- Melûn Firavun’un zamanında sihirbazlar Mûsâ ile kin güderek mücadeleye giriştiler. 1615
- ساحران در عهد فرعون لعین ** چون مری کردند با موسی به کین
- Fakat onu büyük tuttular, öne geçirdiler, ağırladılar.
- لیک موسی را مقدم داشتند ** ساحران او را مکرم داشتند
- Zira ona “Ferman senin. İstiyorsan önce sen asânı at” dediler.
- ز آن که گفتندش که فرمان آن تست ** گر تو میخواهی عصا بفکن نخست
- Mûsâ “ Hayır, ey sihirbazlar, önce siz büyülerinizi meydana koyun” dedi.
- گفت نی اول شما ای ساحران ** افکنید آن مکرها را در میان
- Mûsâ’ya karşı gösterdikleri o kadarcık hürmet, din sahibi olmalarına sebep oldu; inat yüzünden de elleri ayakları kesildi.
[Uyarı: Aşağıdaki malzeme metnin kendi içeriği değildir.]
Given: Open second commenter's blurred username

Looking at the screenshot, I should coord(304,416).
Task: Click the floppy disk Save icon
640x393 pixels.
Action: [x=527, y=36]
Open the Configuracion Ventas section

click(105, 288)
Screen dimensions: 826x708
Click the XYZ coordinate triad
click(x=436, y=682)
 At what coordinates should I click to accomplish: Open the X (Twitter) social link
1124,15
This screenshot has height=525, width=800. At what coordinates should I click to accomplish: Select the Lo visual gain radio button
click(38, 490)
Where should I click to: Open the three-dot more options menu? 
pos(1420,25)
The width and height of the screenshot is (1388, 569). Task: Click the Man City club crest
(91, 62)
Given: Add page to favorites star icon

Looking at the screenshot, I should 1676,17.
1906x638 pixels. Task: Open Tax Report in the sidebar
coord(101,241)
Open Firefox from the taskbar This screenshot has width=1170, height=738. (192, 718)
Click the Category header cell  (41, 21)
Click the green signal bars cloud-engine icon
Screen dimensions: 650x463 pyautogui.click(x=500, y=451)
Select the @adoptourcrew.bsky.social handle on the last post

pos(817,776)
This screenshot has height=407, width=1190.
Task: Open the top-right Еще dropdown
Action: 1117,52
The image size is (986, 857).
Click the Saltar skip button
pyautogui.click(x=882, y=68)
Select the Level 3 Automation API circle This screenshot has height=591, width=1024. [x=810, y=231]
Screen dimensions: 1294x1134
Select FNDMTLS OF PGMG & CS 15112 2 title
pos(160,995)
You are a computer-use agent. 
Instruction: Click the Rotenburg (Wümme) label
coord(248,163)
- این قدر تعظیم دینشان را خرید ** کز مری آن دست و پاهاشان برید
- Sihirbazlar Mûsâ’nın hakkını anladıklarından evvelce işledikleri suça karşılık olarak ellerini, ayaklarını feda eylediler. 1620
- ساحران چون حق او بشناختند ** دست و پا در جرم آن درباختند
- Yemek yemek ve nükte söylemek, kâmile helâldir; mademki sen kâmil değilsin yeme ve sükût et!
- لقمه و نکته ست کامل را حلال ** تو نهای کامل مخور میباش لال
- Çünkü sen kulaksın, o dildir; o senin cinsinden değil, Tanrı, kulaklara “Ansitû” buyurdu.
- چون تو گوشی او زبان نی جنس تو ** گوشها را حق بفرمود أنصتوا
- Çocuk önce, süt emme kabiliyetinde doğar, bir müddet susar ve tamamı ile kulak kesilir.
- کودک اول چون بزاید شیر نوش ** مدتی خامش بود او جمله گوش
- Lâkırdı söylemeyi öğreninceye kadar bir zaman dudağını yumması, söz söylememesi gerekir.